» **The task**: Without including any images, set down the records below exactly.

------------------------------------------------

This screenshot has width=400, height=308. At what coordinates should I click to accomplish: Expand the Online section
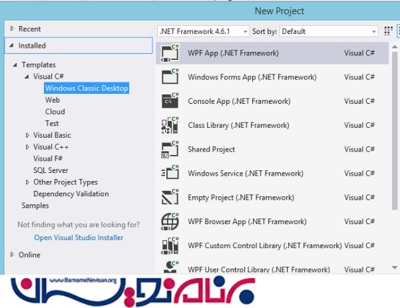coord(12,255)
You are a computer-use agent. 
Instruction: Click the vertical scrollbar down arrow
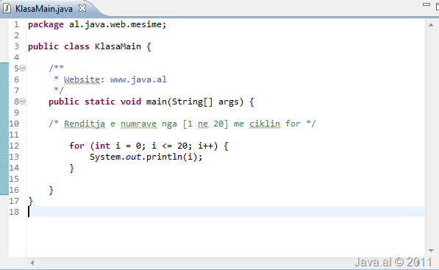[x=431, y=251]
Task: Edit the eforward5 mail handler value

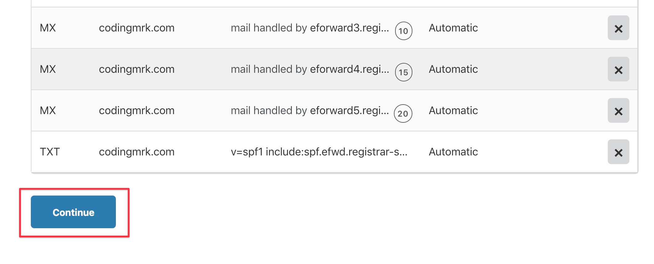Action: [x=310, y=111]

------------------------------------------------

» **Exercise solution**:
This screenshot has width=400, height=308. At what coordinates should I click to accomplish: Expand the Online section
coord(12,255)
You are a computer-use agent. 
Instruction: Click the vertical scrollbar down arrow
[x=431, y=251]
Task: Edit the eforward5 mail handler value

Action: [x=310, y=111]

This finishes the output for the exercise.